Volunteers fight
global warming In absence of rules, some U.S. companies cut emissions
May 31, 2006 - International Herald Tribune
Author(s): Jad Mouawad
When Timberland, the outdoor clothing company based in New Hampshire,
studied ways to reduce its carbon emissions four years ago, it weighed
several options: building a wind farm in the Dominican Republic, buying
power generated by renewable resources or setting up a vast bank of
solar panels at one of its distribution centers in Ontario, California.
It chose to do all those things, but that was the easy part. When
Jeffrey Swartz, Timberland's chief executive, considered how much carbon
dioxide was produced in making leather for the company's famous boots,
the answer came as a surprise.
"As it turns out, the vast majority of the greenhouse gases
associated with manufacturing leather comes from cows in the field,"
Swartz said. "Yes, methane."
While Timberland figures out how to cut these emissions it is
examining ways to change the feed for cows the company has already cut
its greenhouse gases by 17 percent from their 2002 level and aims to
become carbon-neutral by 2010 by offsetting its emissions through
renewable or alternative energy sources. Americans are increasingly
recognizing that the effects of carbon emissions on global warming are a
serious problem, but there are no rules in the United States regulating
heat-trapping gases comparable to those that most other developed
countries have adopted under the Kyoto Protocol. Some U.S.

### Data rows

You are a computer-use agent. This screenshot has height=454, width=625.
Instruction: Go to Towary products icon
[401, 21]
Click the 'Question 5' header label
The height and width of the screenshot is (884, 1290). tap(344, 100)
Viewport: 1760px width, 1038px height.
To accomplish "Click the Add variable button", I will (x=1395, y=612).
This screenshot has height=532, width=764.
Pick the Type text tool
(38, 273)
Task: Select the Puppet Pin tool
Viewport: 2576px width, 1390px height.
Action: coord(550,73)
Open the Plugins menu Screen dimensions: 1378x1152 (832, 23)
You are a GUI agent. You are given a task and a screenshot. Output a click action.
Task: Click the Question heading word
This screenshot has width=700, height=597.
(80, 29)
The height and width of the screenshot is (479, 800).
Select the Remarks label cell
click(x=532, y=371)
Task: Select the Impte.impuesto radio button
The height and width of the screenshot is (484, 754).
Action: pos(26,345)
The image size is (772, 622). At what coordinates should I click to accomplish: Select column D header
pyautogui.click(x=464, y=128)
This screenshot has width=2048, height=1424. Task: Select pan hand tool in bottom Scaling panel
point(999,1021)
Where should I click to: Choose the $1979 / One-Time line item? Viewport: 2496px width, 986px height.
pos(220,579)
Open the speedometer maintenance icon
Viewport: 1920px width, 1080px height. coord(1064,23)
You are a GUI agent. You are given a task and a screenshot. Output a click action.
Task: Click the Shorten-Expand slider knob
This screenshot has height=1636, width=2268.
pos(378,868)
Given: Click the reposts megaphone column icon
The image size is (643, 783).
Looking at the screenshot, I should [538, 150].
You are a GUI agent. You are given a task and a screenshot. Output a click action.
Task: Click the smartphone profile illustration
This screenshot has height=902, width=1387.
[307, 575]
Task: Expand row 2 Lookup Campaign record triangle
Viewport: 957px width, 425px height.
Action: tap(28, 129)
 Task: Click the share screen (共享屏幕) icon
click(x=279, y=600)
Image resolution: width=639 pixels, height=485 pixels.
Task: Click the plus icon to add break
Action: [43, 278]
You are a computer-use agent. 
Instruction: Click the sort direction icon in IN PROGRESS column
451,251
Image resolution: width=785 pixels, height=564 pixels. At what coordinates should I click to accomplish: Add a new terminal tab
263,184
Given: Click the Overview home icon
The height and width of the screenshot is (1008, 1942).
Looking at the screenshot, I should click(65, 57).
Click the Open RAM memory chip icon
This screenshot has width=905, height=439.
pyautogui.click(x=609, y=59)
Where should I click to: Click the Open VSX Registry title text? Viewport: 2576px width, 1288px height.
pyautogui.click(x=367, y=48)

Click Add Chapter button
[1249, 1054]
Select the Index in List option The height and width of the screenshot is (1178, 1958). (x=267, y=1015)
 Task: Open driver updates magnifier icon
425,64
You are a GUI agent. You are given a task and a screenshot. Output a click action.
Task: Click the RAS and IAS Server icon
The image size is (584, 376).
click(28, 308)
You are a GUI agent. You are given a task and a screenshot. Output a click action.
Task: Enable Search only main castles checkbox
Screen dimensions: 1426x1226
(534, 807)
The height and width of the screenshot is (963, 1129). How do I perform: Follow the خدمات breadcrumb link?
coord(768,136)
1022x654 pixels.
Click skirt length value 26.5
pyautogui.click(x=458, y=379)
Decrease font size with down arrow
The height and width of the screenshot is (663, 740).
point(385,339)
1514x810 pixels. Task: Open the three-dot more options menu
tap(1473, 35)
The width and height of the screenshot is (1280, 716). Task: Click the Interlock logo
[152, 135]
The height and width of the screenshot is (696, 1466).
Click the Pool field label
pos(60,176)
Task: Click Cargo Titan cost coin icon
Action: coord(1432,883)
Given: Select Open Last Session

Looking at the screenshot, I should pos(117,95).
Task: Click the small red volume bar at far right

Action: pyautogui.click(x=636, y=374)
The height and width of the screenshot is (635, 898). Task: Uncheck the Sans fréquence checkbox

### Exercise
Reproduce the article above on U.S. companies cutting emissions verbatim, from its headline through its final words.

### Exercise solution
Volunteers fight
global warming In absence of rules, some U.S. companies cut emissions
May 31, 2006 - International Herald Tribune
Author(s): Jad Mouawad
When Timberland, the outdoor clothing company based in New Hampshire,
studied ways to reduce its carbon emissions four years ago, it weighed
several options: building a wind farm in the Dominican Republic, buying
power generated by renewable resources or setting up a vast bank of
solar panels at one of its distribution centers in Ontario, California.
It chose to do all those things, but that was the easy part. When
Jeffrey Swartz, Timberland's chief executive, considered how much carbon
dioxide was produced in making leather for the company's famous boots,
the answer came as a surprise.
"As it turns out, the vast majority of the greenhouse gases
associated with manufacturing leather comes from cows in the field,"
Swartz said. "Yes, methane."
While Timberland figures out how to cut these emissions it is
examining ways to change the feed for cows the company has already cut
its greenhouse gases by 17 percent from their 2002 level and aims to
become carbon-neutral by 2010 by offsetting its emissions through
renewable or alternative energy sources. Americans are increasingly
recognizing that the effects of carbon emissions on global warming are a
serious problem, but there are no rules in the United States regulating
heat-trapping gases comparable to those that most other developed
countries have adopted under the Kyoto Protocol. Some U.S.